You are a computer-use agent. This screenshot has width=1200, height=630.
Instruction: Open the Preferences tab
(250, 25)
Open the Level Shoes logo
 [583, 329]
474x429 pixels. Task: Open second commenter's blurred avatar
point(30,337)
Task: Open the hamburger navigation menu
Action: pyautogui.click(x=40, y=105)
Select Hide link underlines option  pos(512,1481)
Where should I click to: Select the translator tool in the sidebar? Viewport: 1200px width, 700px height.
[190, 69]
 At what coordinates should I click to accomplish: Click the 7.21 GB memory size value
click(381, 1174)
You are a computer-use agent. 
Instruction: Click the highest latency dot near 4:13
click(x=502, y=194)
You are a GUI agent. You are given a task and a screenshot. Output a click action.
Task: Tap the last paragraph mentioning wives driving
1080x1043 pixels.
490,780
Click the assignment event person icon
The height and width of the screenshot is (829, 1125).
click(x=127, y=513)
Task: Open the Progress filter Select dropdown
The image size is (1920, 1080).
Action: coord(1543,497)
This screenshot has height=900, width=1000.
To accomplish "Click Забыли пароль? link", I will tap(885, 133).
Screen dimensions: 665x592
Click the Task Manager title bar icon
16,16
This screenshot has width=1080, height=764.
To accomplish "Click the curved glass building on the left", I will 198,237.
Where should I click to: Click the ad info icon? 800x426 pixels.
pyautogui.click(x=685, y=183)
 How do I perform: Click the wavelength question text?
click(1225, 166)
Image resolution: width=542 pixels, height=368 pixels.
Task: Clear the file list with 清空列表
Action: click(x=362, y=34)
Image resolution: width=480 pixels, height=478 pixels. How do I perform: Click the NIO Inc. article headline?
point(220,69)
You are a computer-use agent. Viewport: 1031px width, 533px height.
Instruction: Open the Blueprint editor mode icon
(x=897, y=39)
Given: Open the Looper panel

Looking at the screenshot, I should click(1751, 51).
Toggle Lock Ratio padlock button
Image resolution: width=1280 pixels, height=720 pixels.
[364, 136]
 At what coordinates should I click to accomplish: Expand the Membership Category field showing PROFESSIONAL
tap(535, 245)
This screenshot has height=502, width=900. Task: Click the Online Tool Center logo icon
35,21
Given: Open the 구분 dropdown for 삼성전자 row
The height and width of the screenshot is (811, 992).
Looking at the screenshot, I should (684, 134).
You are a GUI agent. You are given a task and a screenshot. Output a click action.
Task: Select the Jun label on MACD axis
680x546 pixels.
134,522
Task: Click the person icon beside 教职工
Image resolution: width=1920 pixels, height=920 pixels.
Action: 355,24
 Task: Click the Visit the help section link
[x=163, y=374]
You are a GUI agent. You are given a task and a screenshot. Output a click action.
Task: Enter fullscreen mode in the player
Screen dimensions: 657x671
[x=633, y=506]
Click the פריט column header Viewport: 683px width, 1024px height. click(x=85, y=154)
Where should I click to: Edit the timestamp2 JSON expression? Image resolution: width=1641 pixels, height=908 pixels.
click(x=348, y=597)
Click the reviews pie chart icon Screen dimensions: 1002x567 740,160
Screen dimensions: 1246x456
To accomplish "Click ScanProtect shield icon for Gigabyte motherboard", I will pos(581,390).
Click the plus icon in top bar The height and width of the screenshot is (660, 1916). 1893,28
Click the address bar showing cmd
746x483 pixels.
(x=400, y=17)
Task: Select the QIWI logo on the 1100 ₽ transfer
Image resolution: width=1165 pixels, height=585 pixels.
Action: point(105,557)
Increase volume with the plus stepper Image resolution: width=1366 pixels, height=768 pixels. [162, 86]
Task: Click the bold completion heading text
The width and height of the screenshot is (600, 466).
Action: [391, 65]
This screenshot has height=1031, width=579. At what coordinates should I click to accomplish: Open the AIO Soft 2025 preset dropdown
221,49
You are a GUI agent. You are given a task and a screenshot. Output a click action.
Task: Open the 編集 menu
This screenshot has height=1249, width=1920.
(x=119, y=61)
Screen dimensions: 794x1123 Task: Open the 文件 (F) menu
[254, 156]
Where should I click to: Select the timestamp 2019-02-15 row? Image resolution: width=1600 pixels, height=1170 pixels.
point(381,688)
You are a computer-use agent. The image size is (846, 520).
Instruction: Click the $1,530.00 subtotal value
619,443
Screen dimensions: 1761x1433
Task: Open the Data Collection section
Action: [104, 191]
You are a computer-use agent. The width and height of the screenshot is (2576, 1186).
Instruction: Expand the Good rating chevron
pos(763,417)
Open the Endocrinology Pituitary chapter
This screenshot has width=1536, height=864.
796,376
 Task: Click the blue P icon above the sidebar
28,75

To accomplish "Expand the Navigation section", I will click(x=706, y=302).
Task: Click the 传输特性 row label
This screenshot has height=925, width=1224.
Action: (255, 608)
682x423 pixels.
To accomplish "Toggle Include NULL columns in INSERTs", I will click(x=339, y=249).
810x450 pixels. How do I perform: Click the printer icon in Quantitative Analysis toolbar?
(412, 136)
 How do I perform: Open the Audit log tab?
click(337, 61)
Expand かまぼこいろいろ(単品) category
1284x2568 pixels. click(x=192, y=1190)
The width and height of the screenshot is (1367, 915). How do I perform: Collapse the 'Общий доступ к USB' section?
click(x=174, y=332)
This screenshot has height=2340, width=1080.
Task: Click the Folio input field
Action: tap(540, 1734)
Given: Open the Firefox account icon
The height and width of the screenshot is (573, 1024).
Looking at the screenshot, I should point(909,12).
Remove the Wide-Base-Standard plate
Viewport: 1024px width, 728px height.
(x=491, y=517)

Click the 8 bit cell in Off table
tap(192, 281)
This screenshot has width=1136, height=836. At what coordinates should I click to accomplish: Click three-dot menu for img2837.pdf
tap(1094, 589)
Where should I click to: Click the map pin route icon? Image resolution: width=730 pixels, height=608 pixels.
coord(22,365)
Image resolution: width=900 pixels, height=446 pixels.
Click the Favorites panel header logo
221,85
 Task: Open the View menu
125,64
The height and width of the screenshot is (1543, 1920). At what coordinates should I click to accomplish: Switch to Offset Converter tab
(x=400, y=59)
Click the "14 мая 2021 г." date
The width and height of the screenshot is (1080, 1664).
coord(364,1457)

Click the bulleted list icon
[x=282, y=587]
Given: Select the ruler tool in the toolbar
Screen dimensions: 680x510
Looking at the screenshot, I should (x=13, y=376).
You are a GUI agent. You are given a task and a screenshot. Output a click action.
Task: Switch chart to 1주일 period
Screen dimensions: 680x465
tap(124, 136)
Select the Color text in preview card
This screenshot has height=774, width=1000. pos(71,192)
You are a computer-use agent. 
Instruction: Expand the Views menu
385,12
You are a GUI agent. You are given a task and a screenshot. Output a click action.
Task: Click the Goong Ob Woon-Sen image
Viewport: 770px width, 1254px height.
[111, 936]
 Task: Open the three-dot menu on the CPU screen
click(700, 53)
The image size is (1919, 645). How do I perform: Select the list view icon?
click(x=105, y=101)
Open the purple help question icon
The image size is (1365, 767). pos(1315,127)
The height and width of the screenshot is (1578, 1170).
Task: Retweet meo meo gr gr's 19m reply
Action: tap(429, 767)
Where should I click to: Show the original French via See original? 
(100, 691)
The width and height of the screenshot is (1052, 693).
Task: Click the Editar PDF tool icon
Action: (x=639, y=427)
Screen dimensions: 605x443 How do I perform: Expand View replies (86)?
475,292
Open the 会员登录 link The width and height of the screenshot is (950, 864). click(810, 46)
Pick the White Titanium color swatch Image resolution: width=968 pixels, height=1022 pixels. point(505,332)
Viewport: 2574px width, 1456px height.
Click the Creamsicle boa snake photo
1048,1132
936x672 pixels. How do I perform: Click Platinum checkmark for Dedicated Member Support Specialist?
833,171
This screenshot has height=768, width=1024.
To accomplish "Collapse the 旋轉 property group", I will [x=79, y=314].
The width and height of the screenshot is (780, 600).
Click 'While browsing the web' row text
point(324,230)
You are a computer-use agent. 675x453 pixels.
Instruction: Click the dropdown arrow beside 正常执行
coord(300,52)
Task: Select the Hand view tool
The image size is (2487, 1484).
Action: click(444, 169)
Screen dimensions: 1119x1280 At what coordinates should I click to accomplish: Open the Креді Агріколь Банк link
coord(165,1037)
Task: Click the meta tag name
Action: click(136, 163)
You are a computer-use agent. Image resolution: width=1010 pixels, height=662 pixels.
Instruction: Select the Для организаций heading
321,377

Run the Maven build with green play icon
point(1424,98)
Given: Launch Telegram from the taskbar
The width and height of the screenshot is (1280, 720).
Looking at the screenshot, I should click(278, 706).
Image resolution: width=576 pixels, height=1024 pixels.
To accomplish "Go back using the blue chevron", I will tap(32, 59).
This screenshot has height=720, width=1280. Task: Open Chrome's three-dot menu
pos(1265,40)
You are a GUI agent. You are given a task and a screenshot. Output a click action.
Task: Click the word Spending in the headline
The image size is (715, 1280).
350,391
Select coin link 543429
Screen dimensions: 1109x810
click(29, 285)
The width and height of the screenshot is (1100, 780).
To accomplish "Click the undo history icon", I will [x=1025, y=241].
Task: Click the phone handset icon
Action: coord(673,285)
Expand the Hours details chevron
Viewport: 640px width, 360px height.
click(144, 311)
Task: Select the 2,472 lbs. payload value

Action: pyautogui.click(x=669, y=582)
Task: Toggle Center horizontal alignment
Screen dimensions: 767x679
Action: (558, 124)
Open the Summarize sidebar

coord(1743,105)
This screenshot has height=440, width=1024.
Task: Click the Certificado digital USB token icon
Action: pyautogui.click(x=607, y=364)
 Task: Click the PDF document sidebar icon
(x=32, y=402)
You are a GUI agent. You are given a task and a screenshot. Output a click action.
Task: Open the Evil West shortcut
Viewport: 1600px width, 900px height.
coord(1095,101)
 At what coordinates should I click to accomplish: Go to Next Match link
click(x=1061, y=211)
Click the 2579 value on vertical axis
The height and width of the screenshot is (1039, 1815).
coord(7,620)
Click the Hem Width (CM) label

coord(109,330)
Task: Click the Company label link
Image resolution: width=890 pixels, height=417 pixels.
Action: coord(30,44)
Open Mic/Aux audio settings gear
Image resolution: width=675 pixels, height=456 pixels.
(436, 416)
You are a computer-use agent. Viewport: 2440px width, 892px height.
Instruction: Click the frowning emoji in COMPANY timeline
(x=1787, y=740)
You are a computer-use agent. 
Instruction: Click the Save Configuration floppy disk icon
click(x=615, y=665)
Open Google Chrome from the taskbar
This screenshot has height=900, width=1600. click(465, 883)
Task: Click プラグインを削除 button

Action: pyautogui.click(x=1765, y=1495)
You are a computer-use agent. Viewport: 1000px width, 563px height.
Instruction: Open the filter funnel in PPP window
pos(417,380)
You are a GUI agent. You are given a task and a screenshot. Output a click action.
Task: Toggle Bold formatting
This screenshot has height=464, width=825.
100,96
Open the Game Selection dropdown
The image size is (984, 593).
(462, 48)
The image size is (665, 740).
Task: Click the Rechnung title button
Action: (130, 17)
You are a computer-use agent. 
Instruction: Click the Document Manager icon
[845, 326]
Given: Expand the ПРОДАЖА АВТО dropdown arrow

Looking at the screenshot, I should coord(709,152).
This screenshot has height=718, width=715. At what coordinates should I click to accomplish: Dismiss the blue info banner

_ _ _ _ _ _ _

### Requirements
Please reproduce the part of the records that opens with the line containing "Given: Select the ruler tool in the toolbar" and closes with the line containing "point(324,230)", swapping "Screen dimensions" for "Display size" and leaving everything else unchanged.

### Solution
Given: Select the ruler tool in the toolbar
Display size: 680x510
Looking at the screenshot, I should (x=13, y=376).
You are a GUI agent. You are given a task and a screenshot. Output a click action.
Task: Switch chart to 1주일 period
Display size: 680x465
tap(124, 136)
Select the Color text in preview card
This screenshot has height=774, width=1000. pos(71,192)
You are a computer-use agent. 
Instruction: Expand the Views menu
385,12
You are a GUI agent. You are given a task and a screenshot. Output a click action.
Task: Click the Goong Ob Woon-Sen image
Viewport: 770px width, 1254px height.
[111, 936]
 Task: Open the three-dot menu on the CPU screen
click(700, 53)
The image size is (1919, 645). How do I perform: Select the list view icon?
click(x=105, y=101)
Open the purple help question icon
The image size is (1365, 767). pos(1315,127)
The height and width of the screenshot is (1578, 1170).
Task: Retweet meo meo gr gr's 19m reply
Action: tap(429, 767)
Where should I click to: Show the original French via See original? 
(100, 691)
The width and height of the screenshot is (1052, 693).
Task: Click the Editar PDF tool icon
Action: (x=639, y=427)
Display size: 605x443 How do I perform: Expand View replies (86)?
475,292
Open the 会员登录 link The width and height of the screenshot is (950, 864). click(810, 46)
Pick the White Titanium color swatch Image resolution: width=968 pixels, height=1022 pixels. point(505,332)
Viewport: 2574px width, 1456px height.
Click the Creamsicle boa snake photo
1048,1132
936x672 pixels. How do I perform: Click Platinum checkmark for Dedicated Member Support Specialist?
833,171
This screenshot has height=768, width=1024.
To accomplish "Collapse the 旋轉 property group", I will [x=79, y=314].
The width and height of the screenshot is (780, 600).
Click 'While browsing the web' row text
point(324,230)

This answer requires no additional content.